Creation of 10 files containing 8 images

gmic IndexRow=1000 repeat 10 repeat 8 sample done samj_paulmatth_montage_row 10,10,0,20,20,255,1,1600,0 o $IndexRow.jpg IndexRow={$IndexRow+1} rm done

Assembly of the 10 files to obtain montage.jpg (80 images)

gmic IndexRow=1000 repeat 10 i $IndexRow.jpg IndexRow={$IndexRow+1} done append y o montage.jpg

Salut @samj,

thank you very much for this, very useful. The reason why I need a script like this is that I’m in the process of opening a (fine-art) print shop. I can make prints up to 15m (x60cm max) and I want to offer artists the possibility to print several thousands little photos (5x5, 5x7cm…) on one very large sheet of paper.

One little thing:

paul@graveyron:~$ gmic update
[gmic]-0./ Start G'MIC interpreter.
[gmic]-0./ Update commands from the latest definition file on the G'MIC server.
[gmic] *** Error in ./update/ *** Command 'update' : Unreachable update file.

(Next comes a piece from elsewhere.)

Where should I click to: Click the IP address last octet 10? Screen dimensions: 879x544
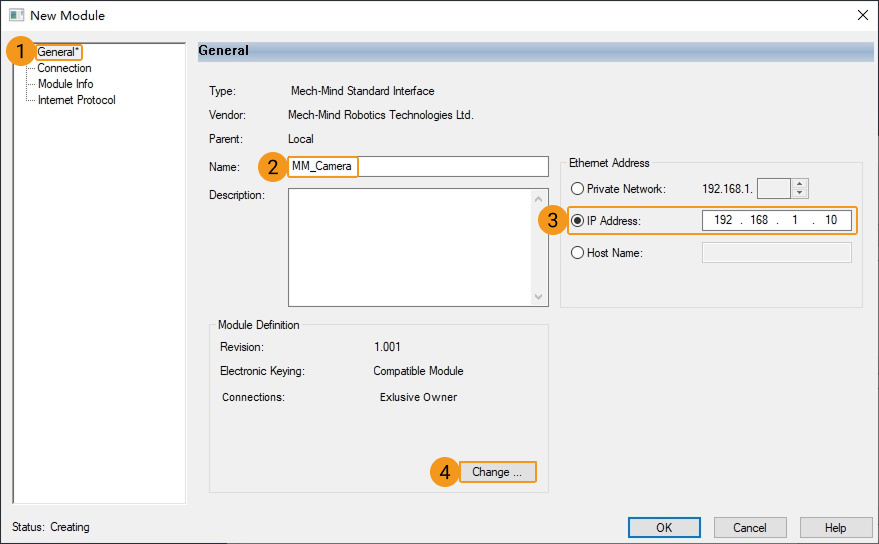(x=831, y=220)
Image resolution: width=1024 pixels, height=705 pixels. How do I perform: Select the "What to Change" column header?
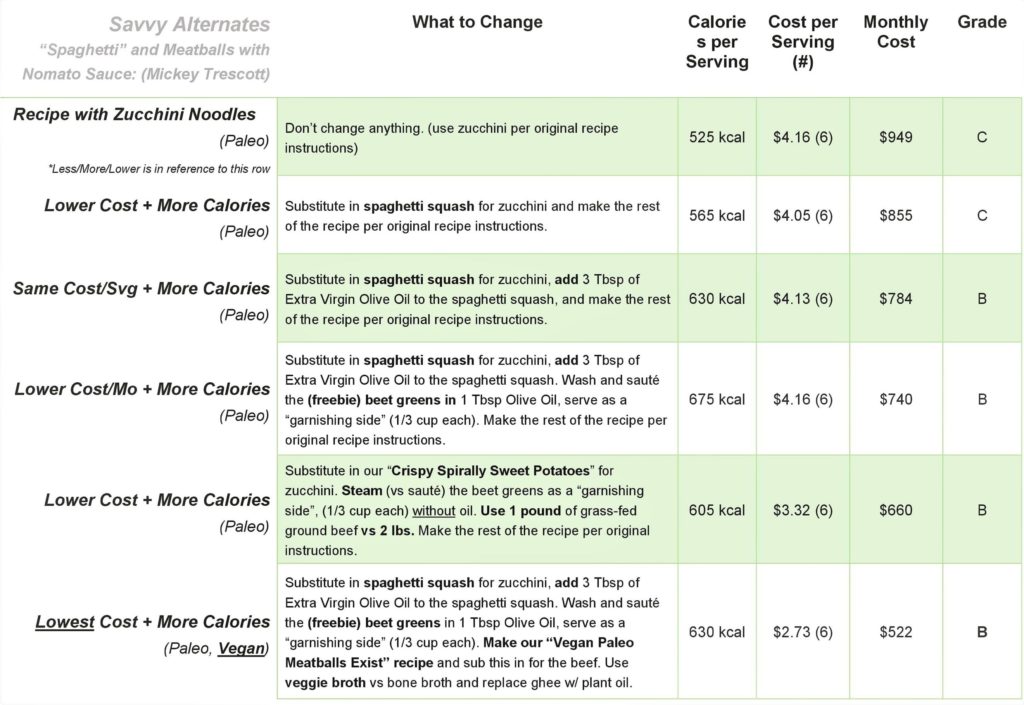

Same when I try to update gmic in Gimp: network error, content not found. I always have problems updating gmic, so I use the one that is offered by my package manager, currently v2.8.4.

If your binary is still version 2.8.4 you have to upgrade the latter. “update” under gmic tries to read the file update284.gmic from gmic.eu. This file does not exist anymore! You should install the latest binary for your OS, actually 2.9.4.

@samj, @KaRo :
Okay, I cleaned up the Gimp mess on my machine (*), installed the latest gimp-flatpak that came with gmic 2.9.4, did a gmic update in the terminal and now samj’s script works fine, thanks you both!

(*) My regular Gimp was the ppa from Otto Kesselgulash, v2.10.14, but that is no longer maintained. My package manager (Xubuntu 18.04 LTS) only offers v2.8 (!). I had as well a snap version and an flatpak on my machine, to have recent versions (to check my Gimp translations in Dutch, I’m a member of the Gnome translate team). I continued to use Otto’s ppa because that’s the only one where I could access xsane directly from within Gimp. Can’t do that with the flatpak (searching for flatpak xsane gives nothing), but that’s only a minor inconvenience.